Carr Campaign/Lieu Campaign

You can learn a lot from sifting through the campaign spending reports filed quarterly with the Federal Elections Commission. The deadline to report donations and expenditures from January-March was April 17. Here's what we've learned about California's Congressional races:

1. Cheap Open Seats:

It's early yet, but if you wanted to run for Congress and didn't have access to a lot of money, this was the year to make a try. This quarter, four candidates running to replace George Miller in San Francisco's East Bay raised $158,000. That's the total for all four candidates. Compare that to the average campaign war chest this time of year for an incumbent in California of over half a million dollars.

The cheapest place to run in California this year is in the 35th district in the Inland Empire, vacated by Democrat Gloria Negrete McLeod. Two candidates in that race have together raised less than $65,000. 

2. What a Difference Two Years Makes

In 2012, when realignment forced Sherman Oaks Democrat Brad Sherman to run against then-fellow incumbent Howard Berman, they spent nearly $12 million, with outside groups throwing in an additional $4 million, making it one of the most expensive races in the country. Sherman raised just $72,000 this quarter. His challenger this time around is lesser-known fellow Democrat Marc Litchman, who has just under $1,400 in his campaign account. On paper, that’s better than Sherman, who's nearly $458,000 in the red from his 2012 race.

3. The Most Expensive Races This Year 

Yup, the biggest money race is on L.A.'s Westside. The cost of the contest to replace Democrat Henry Waxman could top even the Sherman/Berman race of two years ago. So far, the top nine (of 21) candidates together raised $4.7 million in the first three months of this year. That includes loans made by several candidates: Democrat Ted Lieu loaned his campaign $55,000; Marianne Williamson, running without a party designation, loaned her campaign $60,000.

Down in San Diego, freshman Democrat Scott Peters is facing a trio of GOP challengers; so far this quarter, together they've raised just over half a million dollars.

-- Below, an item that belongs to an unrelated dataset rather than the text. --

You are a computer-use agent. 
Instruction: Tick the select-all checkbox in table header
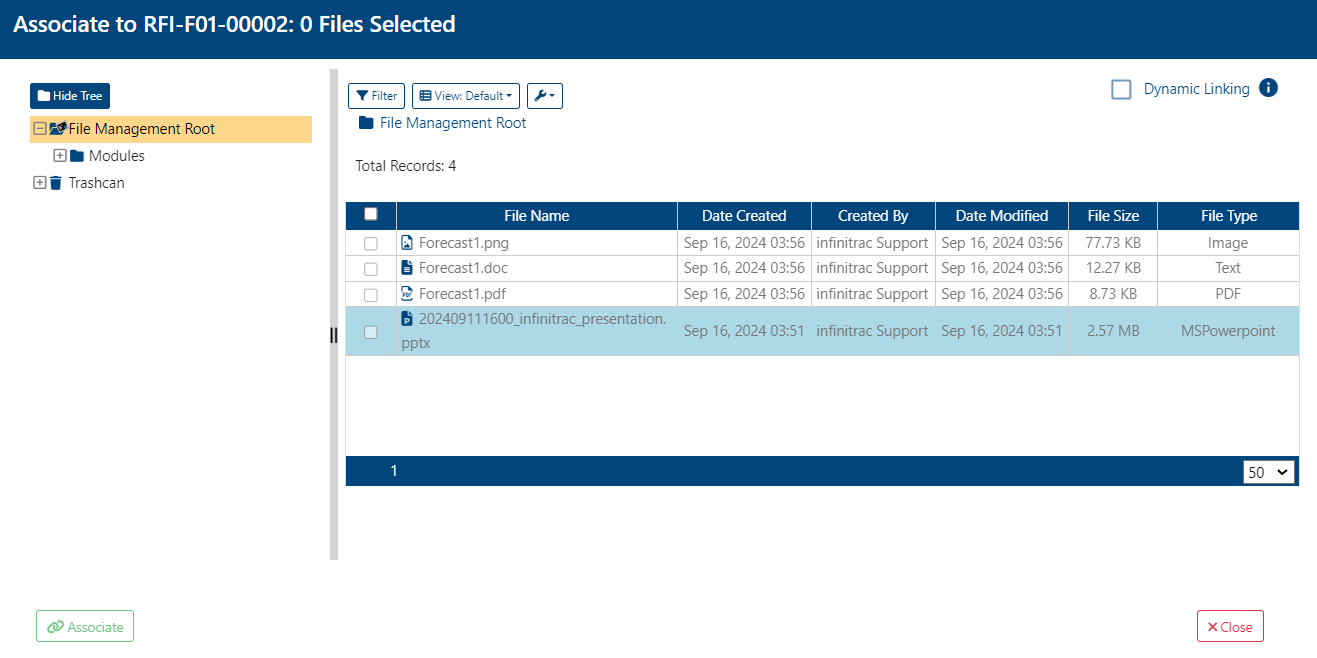(x=371, y=214)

But together, they have $2.7 million in the bank.

4. Other Races to Watch:  

In 2012, Democrat Raul Ruiz upset Palm Springs Republican Mary Bono Mack. Democrats are determined to keep that seat this year. Ruiz raised $431,000 this quarter and has $1.5 million in cash on hand; his GOP challenger, Brian Nestande, raised $145,000 in the first part of 2014 and has $323,000 in the bank.

In the Inland Empire, Republican Gary Miller is retiring and Democrats are targeting the seat. Early on, the party got behind Redlands mayor Pete Aguilar, but he has serious opposition from attorney Eloise Gomez Reyes. Aguilar raised $262,000 this quarter; Reyes raised $206,000. Former Congressman Joe Baca is hoping to return to Washington, but he's relying mostly on name recognition since he raised only $33,000 this quarter. On the GOP side, Miller's former policy director, Lesli Gooch, is running. She raised $200,000 this quarter, but half of that she loaned to her campaign. 

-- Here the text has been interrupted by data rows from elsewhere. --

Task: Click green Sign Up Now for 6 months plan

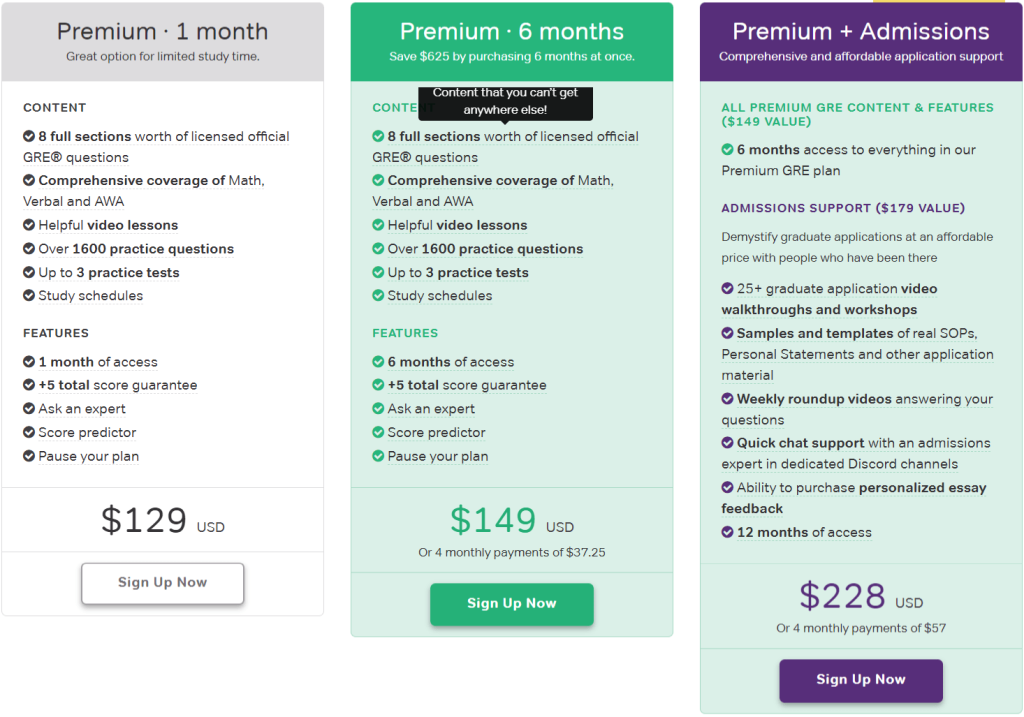Action: click(511, 603)
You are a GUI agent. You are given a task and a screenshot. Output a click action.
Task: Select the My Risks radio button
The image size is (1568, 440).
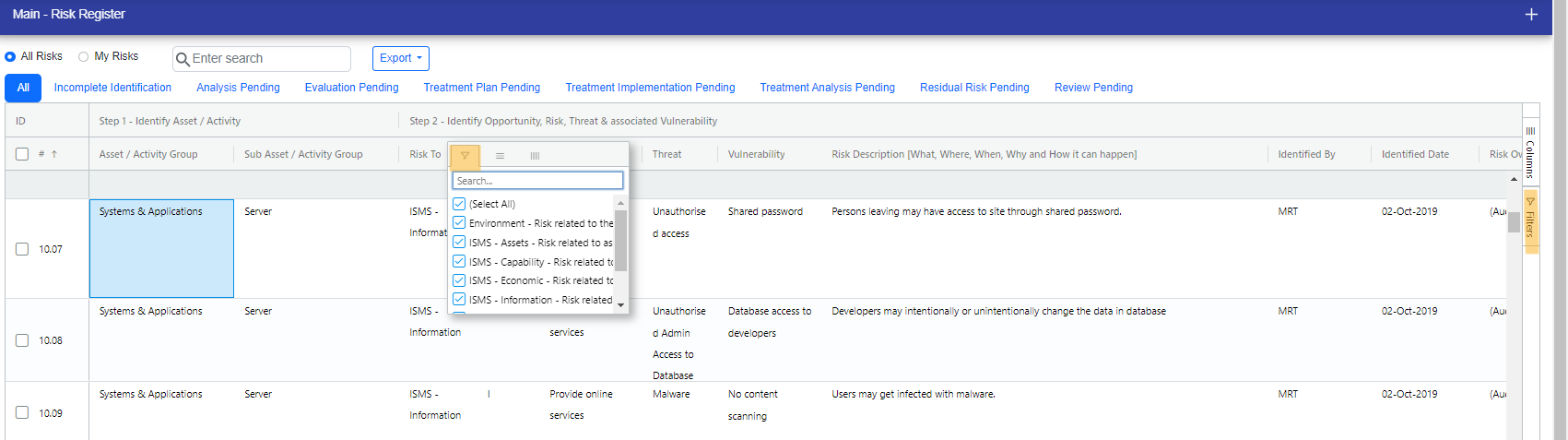84,56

Up in the Central Valley, Republican freshman David Valadao is being targeted because the GOP-led House of Representatives won't take up immigration reform. Party registration in this heavily-Latino district favors Democrats. That party's candidate in this race, Amanda Renteria, raised $303,000 this quarter; Valadao brought in $342,000. But Valadao has twice as much as Renteria in the bank: $852,000 to her $424,000.

5. It's Always Nice to be in Leadership

It's part of the job when you're a leader in the House of Representatives to help your fellow party members when they're running short on campaign cash. California's leadership team on both sides of the aisle is ready:

Among Republicans, House Whip Kevin McCarthy of Bakersfield has $2.8 million on hand; Darrell Issa of Vista, head of the powerful House Oversight and Government Reform Committee, has $3.1 million in campaign cash; Buck McKeon of Santa Clarita is retiring, but he still has $401,000 in his campaign account.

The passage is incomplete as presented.